[Stored records]
● ● ●

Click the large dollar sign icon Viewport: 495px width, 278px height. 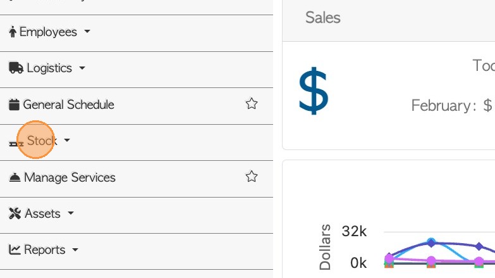point(313,91)
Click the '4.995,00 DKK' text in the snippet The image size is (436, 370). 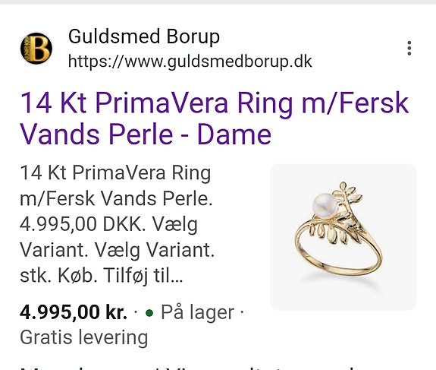point(83,224)
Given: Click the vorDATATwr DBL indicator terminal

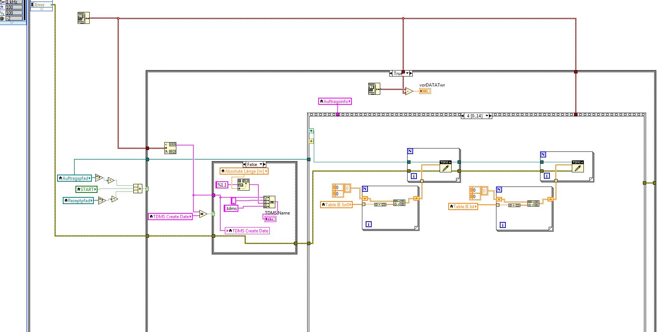Looking at the screenshot, I should click(x=425, y=91).
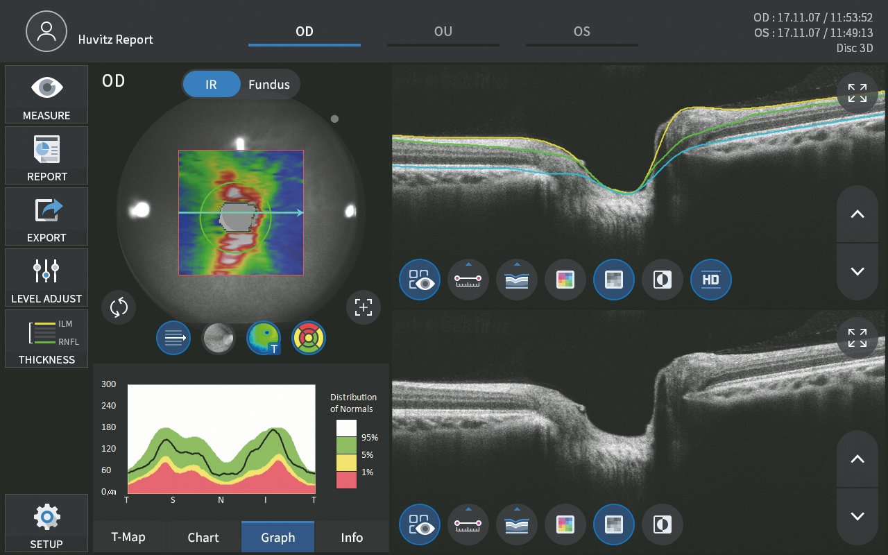Select the sector chart overlay icon
This screenshot has width=888, height=555.
click(309, 339)
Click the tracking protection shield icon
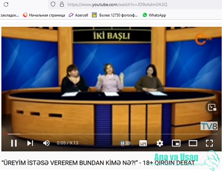Screen dimensions: 222x174 [x=53, y=4]
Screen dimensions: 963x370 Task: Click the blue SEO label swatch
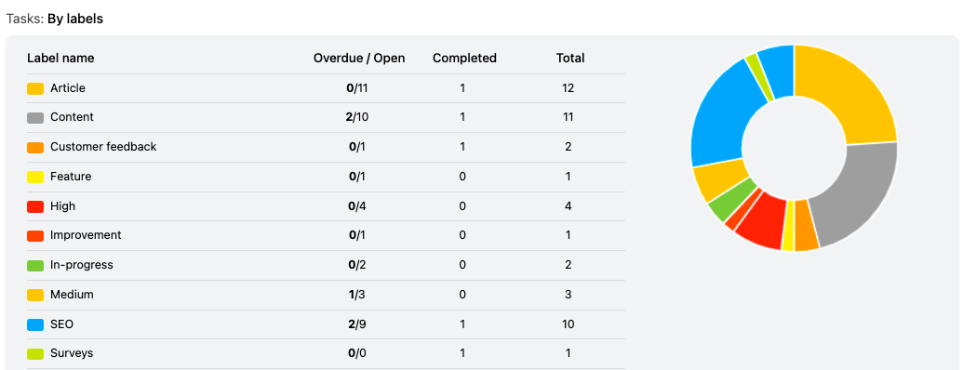coord(35,324)
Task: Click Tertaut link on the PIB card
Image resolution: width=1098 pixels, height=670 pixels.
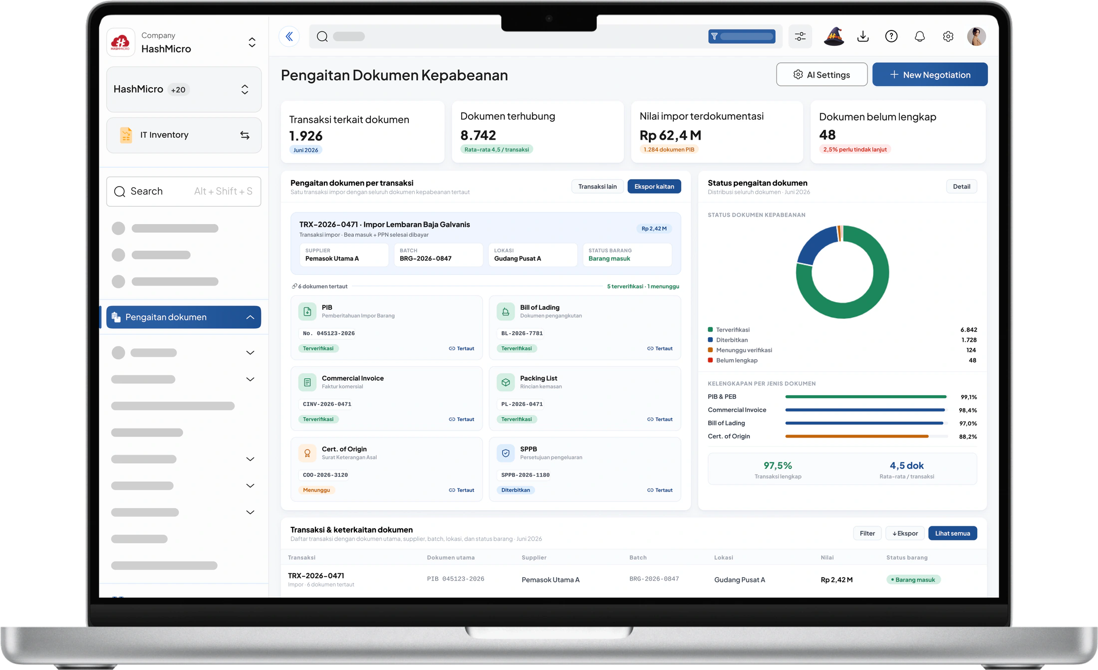Action: [462, 349]
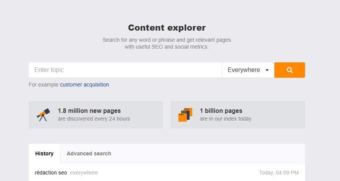
Task: Focus the Enter topic search field
Action: pyautogui.click(x=125, y=70)
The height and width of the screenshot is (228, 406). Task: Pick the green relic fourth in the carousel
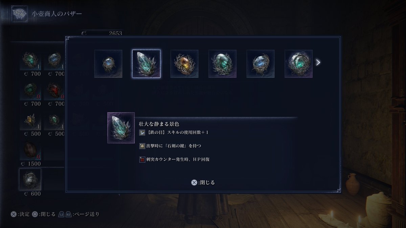click(222, 64)
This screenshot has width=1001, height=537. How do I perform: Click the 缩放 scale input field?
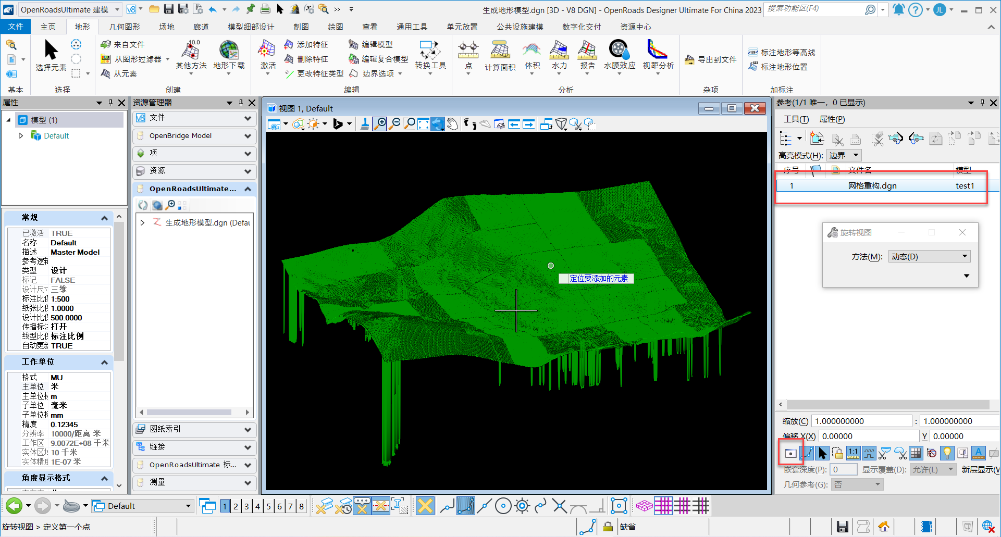pos(861,421)
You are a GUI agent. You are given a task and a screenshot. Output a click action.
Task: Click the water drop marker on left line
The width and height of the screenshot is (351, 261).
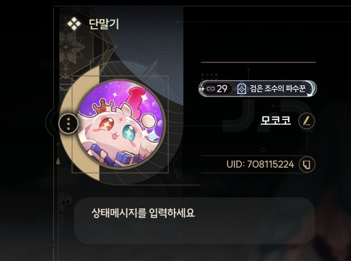click(x=58, y=161)
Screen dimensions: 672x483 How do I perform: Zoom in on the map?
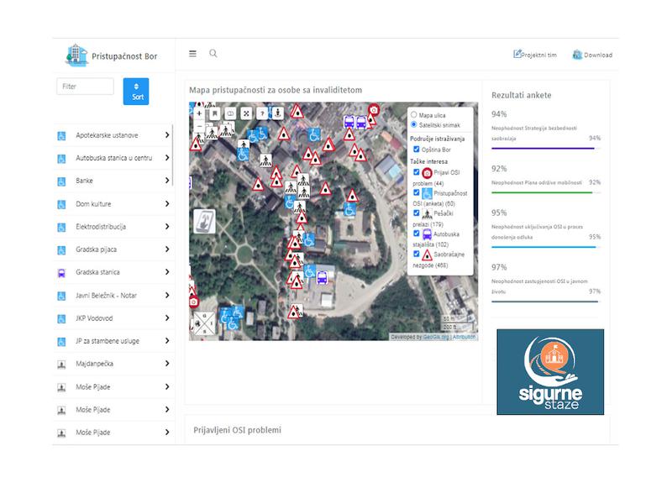199,113
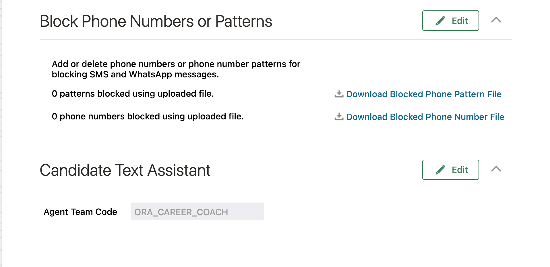Select the Agent Team Code input field
Image resolution: width=550 pixels, height=267 pixels.
click(x=197, y=211)
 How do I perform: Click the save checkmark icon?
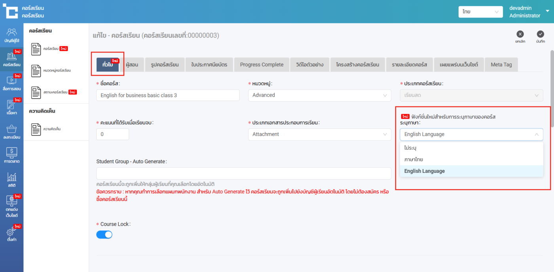point(540,34)
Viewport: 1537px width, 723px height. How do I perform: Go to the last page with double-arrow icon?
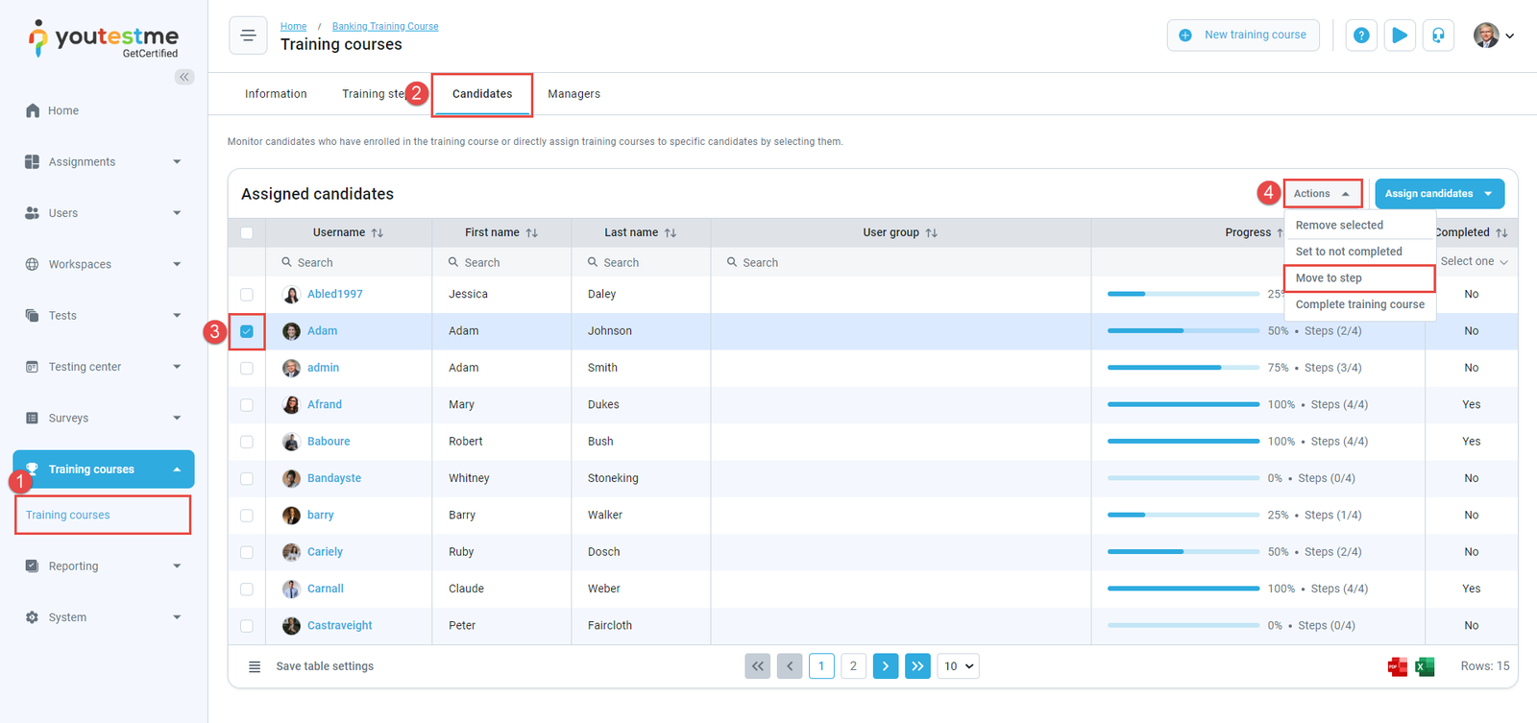[917, 666]
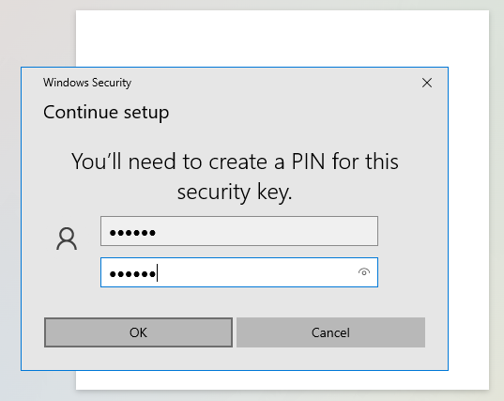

● ● ●

**ACTIVITY:** Output only the lines running from the one containing "This screenshot has width=1001, height=537." to the end of the records, inclusive and exact; skip the pictures.

**EXERCISE RESPONSE:**
This screenshot has width=1001, height=537. How do I perform: Click the 缩放 scale input field?
pos(861,421)
You are a GUI agent. You are given a task and a screenshot. Output a click action.
Task: Click the water drop marker on left line
The width and height of the screenshot is (351, 261).
click(x=58, y=161)
Screen dimensions: 672x483 How do I perform: Zoom in on the map?
199,113
Select the Agent Team Code input field
Image resolution: width=550 pixels, height=267 pixels.
click(x=197, y=211)
 How do I perform: Click the save checkmark icon?
point(540,34)
Viewport: 1537px width, 723px height. How do I perform: Go to the last page with double-arrow icon?
[917, 666]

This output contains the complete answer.